### [To do]
Reproduce the entries in full, with no changes.

### [Stored data entries]
Segment Open
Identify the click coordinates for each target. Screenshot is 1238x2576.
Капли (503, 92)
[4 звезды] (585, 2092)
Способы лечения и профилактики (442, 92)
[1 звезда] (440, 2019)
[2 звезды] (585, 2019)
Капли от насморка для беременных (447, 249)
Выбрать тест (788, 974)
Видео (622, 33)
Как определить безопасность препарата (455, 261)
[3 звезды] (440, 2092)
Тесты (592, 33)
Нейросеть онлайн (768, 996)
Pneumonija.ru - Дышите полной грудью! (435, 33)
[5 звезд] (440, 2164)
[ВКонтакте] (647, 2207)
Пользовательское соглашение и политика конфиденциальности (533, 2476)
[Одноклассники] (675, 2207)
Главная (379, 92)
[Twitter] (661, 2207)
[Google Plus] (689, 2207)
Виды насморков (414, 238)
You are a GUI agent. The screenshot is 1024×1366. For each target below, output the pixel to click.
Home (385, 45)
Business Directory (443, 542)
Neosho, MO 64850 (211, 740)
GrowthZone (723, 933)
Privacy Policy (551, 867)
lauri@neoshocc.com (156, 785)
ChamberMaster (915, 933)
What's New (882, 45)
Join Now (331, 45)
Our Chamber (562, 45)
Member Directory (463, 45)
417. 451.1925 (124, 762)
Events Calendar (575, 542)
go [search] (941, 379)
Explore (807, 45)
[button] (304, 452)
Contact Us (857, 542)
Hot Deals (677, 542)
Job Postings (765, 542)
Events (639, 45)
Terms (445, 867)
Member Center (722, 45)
Segment Closed
### [Reply to the task]
Identify the click coordinates for each target. Screenshot is 1238x2576.
Капли (503, 92)
[4 звезды] (585, 2092)
Способы лечения и профилактики (442, 92)
[1 звезда] (440, 2019)
[2 звезды] (585, 2019)
Капли от насморка для беременных (447, 249)
Выбрать тест (788, 974)
Видео (622, 33)
Как определить безопасность препарата (455, 261)
[3 звезды] (440, 2092)
Тесты (592, 33)
Нейросеть онлайн (768, 996)
Pneumonija.ru - Дышите полной грудью! (435, 33)
[5 звезд] (440, 2164)
[ВКонтакте] (647, 2207)
Пользовательское соглашение и политика конфиденциальности (533, 2476)
[Одноклассники] (675, 2207)
Главная (379, 92)
[Twitter] (661, 2207)
[Google Plus] (689, 2207)
Виды насморков (414, 238)
You are a GUI agent. The screenshot is 1024×1366. For each target below, output the pixel to click.
Home (385, 45)
Business Directory (443, 542)
Neosho, MO 64850 (211, 740)
GrowthZone (723, 933)
Privacy Policy (551, 867)
lauri@neoshocc.com (156, 785)
ChamberMaster (915, 933)
What's New (882, 45)
Join Now (331, 45)
Our Chamber (562, 45)
Member Directory (463, 45)
417. 451.1925 (124, 762)
Events Calendar (575, 542)
go [search] (941, 379)
Explore (807, 45)
[button] (304, 452)
Contact Us (857, 542)
Hot Deals (677, 542)
Job Postings (765, 542)
Events (639, 45)
Terms (445, 867)
Member Center (722, 45)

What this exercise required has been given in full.